*Task details*
Copy the material below word for word, from its first line through the line that contains "tap(550, 276)", and include both of those lines.

[Word and item position data]
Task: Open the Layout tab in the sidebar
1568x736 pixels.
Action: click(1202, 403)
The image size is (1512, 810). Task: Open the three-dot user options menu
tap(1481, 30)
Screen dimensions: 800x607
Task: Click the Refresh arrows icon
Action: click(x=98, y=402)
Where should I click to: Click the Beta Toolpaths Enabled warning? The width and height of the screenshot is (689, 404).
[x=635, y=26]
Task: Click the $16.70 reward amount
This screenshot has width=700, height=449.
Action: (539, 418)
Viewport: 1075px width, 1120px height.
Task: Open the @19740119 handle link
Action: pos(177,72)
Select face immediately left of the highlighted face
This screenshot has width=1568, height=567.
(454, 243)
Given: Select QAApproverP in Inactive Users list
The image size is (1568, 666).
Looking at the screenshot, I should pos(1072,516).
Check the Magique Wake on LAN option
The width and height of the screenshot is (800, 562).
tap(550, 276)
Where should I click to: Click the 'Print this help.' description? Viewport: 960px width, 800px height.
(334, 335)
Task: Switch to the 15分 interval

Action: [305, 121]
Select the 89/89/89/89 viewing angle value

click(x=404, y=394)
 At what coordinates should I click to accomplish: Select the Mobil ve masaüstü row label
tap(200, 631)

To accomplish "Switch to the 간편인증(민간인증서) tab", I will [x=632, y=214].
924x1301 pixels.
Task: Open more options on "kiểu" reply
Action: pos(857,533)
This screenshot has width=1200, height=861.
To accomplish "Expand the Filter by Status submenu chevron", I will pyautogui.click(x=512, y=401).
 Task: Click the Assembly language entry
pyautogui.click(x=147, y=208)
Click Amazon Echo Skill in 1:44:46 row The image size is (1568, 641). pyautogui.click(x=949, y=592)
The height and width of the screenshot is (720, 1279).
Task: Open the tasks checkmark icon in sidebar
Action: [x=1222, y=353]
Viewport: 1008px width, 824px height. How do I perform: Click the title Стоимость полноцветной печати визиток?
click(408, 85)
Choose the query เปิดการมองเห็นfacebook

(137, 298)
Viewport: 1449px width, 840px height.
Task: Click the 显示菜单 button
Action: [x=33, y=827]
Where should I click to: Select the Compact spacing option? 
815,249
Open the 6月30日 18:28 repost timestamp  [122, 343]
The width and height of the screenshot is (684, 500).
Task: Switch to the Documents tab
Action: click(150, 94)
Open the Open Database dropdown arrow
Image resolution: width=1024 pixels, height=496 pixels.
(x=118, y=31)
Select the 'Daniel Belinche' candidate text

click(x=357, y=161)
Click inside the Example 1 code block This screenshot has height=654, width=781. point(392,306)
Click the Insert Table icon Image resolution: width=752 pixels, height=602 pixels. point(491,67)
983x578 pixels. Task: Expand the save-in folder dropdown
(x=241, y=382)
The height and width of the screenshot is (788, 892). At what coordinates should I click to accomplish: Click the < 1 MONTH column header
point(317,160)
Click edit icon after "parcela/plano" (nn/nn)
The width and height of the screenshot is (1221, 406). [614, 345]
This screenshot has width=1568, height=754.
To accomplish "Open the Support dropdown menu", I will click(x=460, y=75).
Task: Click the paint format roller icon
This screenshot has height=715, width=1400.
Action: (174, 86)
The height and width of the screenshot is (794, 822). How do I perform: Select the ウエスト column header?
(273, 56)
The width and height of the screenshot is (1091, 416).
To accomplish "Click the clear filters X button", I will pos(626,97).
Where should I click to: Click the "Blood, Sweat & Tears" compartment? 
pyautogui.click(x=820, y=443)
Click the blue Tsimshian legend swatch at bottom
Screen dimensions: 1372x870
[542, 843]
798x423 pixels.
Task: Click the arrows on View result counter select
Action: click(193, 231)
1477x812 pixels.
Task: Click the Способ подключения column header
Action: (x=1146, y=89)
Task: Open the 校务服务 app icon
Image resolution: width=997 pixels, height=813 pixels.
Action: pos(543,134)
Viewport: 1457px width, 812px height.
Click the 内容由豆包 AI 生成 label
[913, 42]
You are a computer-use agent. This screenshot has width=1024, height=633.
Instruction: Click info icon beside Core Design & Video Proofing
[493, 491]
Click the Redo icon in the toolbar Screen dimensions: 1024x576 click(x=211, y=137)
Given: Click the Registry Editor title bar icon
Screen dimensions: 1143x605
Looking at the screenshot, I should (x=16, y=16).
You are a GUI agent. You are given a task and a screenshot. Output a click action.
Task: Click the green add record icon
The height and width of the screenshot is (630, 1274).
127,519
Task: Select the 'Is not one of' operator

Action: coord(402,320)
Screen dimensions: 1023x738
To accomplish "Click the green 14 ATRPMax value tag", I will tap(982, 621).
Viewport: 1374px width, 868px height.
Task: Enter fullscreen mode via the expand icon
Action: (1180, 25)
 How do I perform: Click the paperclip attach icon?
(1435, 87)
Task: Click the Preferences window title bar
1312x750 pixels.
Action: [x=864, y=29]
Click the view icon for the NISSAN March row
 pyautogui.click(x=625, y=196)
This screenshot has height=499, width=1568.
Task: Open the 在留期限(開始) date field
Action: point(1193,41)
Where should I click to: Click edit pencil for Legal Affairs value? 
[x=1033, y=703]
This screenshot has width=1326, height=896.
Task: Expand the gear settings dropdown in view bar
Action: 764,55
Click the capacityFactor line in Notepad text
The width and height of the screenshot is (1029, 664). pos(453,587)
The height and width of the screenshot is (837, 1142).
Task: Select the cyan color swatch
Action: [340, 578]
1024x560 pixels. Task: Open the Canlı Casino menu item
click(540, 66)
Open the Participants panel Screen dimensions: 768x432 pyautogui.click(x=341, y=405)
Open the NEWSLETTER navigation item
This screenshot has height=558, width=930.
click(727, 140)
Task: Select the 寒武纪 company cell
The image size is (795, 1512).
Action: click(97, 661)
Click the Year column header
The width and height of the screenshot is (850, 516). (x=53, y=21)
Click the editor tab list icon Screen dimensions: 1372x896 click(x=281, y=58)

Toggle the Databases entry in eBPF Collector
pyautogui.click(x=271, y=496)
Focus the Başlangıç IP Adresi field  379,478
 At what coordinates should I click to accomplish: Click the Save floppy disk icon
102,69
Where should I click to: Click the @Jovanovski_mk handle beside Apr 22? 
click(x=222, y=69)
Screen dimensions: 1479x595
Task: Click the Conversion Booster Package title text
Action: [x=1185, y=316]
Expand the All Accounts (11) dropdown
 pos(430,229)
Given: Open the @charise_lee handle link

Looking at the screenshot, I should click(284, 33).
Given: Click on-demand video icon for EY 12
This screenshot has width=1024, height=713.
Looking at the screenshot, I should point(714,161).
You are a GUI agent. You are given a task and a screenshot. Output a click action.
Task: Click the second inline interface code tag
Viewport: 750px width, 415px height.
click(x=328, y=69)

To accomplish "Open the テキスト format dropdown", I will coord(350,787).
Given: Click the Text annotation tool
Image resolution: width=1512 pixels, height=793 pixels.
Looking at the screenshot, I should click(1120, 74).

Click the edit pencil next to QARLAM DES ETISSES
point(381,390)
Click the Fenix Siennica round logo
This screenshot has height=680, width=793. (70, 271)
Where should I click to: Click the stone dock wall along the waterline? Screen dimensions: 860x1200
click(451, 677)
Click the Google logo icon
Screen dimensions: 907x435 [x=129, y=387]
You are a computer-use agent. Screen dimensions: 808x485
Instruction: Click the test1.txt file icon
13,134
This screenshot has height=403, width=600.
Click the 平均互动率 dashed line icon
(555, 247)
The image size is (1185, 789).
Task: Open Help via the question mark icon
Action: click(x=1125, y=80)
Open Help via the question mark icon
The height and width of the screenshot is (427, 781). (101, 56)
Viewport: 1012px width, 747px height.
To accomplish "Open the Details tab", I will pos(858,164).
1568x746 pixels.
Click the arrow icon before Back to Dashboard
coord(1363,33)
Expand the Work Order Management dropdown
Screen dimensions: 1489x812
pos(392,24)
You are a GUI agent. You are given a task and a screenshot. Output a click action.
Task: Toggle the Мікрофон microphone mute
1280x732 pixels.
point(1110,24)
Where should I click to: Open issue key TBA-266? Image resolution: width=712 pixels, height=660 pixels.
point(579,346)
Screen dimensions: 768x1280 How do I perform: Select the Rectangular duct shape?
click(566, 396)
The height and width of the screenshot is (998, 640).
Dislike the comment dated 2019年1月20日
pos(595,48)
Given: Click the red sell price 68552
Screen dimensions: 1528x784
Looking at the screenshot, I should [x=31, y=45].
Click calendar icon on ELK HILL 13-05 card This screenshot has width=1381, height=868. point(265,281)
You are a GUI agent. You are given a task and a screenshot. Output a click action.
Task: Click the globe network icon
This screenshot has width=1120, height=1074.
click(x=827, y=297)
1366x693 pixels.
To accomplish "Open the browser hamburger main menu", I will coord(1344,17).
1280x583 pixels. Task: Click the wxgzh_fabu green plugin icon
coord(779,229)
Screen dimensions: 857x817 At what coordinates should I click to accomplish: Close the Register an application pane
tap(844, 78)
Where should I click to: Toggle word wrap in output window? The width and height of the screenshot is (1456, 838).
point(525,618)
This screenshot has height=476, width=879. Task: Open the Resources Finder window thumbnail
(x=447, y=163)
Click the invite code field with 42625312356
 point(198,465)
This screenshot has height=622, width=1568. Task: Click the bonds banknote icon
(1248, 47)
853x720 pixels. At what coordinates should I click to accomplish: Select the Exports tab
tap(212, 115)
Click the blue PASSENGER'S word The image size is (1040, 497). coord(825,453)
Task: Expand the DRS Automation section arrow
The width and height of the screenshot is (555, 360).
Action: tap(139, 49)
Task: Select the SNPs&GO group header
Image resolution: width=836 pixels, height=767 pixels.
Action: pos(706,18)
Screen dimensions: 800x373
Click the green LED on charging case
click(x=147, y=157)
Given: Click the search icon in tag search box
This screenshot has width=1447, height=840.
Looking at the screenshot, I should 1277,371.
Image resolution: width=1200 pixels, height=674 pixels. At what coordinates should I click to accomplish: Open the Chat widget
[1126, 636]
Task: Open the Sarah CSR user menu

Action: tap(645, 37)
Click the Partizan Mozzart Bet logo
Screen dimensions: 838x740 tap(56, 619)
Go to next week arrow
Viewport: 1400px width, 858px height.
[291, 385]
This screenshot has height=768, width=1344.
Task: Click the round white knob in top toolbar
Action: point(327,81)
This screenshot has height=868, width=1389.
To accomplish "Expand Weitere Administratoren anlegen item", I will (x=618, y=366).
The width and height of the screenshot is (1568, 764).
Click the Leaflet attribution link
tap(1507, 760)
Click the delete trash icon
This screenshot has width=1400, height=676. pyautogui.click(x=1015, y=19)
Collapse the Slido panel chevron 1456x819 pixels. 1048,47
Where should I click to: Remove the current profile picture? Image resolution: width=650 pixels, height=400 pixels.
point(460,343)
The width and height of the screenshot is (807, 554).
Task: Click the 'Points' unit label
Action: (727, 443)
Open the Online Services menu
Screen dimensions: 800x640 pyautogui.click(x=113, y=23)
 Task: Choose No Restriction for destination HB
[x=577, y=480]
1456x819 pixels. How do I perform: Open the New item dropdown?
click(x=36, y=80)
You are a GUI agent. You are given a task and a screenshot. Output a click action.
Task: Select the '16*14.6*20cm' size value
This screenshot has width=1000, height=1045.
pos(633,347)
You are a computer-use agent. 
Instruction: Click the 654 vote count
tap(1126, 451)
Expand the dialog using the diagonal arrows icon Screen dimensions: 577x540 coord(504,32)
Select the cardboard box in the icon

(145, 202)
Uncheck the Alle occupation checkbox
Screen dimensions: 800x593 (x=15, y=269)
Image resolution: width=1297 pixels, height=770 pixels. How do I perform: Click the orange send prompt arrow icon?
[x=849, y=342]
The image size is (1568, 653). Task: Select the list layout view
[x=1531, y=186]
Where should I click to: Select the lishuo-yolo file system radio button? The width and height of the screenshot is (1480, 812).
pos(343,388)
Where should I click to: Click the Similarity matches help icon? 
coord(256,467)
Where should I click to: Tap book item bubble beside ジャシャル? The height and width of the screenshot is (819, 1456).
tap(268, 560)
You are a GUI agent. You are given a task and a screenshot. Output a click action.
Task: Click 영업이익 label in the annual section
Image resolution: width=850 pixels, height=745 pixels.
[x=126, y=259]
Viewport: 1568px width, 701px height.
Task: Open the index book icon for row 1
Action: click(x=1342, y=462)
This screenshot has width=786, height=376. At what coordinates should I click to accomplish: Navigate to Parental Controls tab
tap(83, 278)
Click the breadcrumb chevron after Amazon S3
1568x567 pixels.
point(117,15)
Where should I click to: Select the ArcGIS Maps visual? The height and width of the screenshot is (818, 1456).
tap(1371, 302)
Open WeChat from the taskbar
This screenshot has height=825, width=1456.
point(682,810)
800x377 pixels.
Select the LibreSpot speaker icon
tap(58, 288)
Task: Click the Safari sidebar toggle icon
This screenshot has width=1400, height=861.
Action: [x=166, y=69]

*Task result*
Task: Open the Layout tab in the sidebar
1568x736 pixels.
Action: click(1202, 403)
The image size is (1512, 810). Task: Open the three-dot user options menu
tap(1481, 30)
Screen dimensions: 800x607
Task: Click the Refresh arrows icon
Action: click(x=98, y=402)
Where should I click to: Click the Beta Toolpaths Enabled warning? The width and height of the screenshot is (689, 404).
[x=635, y=26]
Task: Click the $16.70 reward amount
This screenshot has width=700, height=449.
Action: (539, 418)
Viewport: 1075px width, 1120px height.
Task: Open the @19740119 handle link
Action: pos(177,72)
Select face immediately left of the highlighted face
This screenshot has width=1568, height=567.
(454, 243)
Given: Select QAApproverP in Inactive Users list
The image size is (1568, 666).
Looking at the screenshot, I should pos(1072,516).
Check the Magique Wake on LAN option
The width and height of the screenshot is (800, 562).
tap(550, 276)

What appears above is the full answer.